# Data excerpts
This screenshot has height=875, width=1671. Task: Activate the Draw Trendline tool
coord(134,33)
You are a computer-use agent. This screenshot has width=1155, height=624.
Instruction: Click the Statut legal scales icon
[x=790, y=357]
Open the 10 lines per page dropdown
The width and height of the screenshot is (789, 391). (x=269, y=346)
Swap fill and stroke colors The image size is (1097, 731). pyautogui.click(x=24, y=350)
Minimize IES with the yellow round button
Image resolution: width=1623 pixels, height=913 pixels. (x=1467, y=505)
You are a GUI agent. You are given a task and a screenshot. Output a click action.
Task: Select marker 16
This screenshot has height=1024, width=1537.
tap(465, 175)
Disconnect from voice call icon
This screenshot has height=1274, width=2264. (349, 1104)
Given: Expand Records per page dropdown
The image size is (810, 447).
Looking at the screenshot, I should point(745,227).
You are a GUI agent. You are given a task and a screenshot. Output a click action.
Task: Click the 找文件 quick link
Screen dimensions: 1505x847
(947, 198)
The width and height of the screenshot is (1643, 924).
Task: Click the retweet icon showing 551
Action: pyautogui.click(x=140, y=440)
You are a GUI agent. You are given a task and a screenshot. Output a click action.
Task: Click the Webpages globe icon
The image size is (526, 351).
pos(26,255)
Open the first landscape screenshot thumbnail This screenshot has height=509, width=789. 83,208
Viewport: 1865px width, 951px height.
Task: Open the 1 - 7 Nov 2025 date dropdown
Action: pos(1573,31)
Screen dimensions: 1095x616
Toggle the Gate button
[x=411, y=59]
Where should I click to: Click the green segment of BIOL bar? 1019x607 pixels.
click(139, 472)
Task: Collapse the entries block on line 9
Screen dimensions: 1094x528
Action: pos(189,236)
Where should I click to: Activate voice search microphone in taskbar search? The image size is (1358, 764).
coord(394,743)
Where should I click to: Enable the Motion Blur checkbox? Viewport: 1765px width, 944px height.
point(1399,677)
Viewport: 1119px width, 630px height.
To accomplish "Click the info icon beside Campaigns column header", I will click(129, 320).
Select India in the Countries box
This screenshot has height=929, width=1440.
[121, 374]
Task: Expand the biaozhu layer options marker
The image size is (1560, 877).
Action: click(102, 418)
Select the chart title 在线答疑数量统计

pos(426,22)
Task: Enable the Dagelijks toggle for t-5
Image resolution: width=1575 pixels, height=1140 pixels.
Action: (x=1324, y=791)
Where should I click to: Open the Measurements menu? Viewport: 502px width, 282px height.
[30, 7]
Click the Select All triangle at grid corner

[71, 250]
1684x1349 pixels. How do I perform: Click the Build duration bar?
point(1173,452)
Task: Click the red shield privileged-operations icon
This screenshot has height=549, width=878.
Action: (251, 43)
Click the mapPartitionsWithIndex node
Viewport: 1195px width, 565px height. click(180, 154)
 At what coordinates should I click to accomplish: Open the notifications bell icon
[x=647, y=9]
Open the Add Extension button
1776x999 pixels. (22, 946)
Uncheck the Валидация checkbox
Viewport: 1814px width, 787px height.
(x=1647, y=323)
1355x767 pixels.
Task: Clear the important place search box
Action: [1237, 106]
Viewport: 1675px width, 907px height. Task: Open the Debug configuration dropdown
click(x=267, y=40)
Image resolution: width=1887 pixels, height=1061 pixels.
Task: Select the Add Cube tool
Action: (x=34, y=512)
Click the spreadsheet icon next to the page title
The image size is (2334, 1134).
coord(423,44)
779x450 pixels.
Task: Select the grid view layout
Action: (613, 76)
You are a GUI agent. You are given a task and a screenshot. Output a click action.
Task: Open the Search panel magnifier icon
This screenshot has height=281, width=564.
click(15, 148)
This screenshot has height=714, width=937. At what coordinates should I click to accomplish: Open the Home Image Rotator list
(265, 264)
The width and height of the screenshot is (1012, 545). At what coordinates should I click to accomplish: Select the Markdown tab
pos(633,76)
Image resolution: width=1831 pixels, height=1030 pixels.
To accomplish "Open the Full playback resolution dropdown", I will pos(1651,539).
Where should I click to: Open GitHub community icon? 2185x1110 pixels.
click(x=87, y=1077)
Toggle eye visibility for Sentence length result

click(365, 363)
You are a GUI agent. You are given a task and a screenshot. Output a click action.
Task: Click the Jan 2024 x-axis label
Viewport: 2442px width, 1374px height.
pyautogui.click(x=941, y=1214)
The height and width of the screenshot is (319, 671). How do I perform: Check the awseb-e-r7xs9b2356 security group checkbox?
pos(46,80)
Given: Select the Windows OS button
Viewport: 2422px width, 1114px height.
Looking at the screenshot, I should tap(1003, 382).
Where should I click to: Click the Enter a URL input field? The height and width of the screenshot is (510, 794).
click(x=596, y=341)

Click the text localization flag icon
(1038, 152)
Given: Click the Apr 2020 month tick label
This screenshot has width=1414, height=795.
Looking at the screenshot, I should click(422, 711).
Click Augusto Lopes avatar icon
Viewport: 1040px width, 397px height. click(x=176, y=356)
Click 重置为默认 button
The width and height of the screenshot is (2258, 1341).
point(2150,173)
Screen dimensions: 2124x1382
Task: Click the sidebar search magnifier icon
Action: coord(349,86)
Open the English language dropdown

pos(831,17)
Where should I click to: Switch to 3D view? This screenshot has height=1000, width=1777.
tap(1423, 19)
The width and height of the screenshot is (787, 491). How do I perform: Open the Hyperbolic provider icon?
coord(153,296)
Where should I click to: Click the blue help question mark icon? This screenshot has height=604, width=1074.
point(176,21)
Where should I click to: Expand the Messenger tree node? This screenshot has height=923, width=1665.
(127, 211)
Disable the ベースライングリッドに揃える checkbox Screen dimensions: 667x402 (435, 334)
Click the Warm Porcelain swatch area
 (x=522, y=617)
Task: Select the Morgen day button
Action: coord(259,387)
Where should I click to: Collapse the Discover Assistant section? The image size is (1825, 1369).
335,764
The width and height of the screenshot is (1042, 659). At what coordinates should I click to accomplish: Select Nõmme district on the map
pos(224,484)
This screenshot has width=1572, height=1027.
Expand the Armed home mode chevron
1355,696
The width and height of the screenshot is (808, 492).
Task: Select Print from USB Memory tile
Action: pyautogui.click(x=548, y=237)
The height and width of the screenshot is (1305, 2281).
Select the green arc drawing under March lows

# Task
Each line of the data in which the string "marker" appears needs to be copied.

# Response for this exercise
Task: Select marker 16
Task: Expand the biaozhu layer options marker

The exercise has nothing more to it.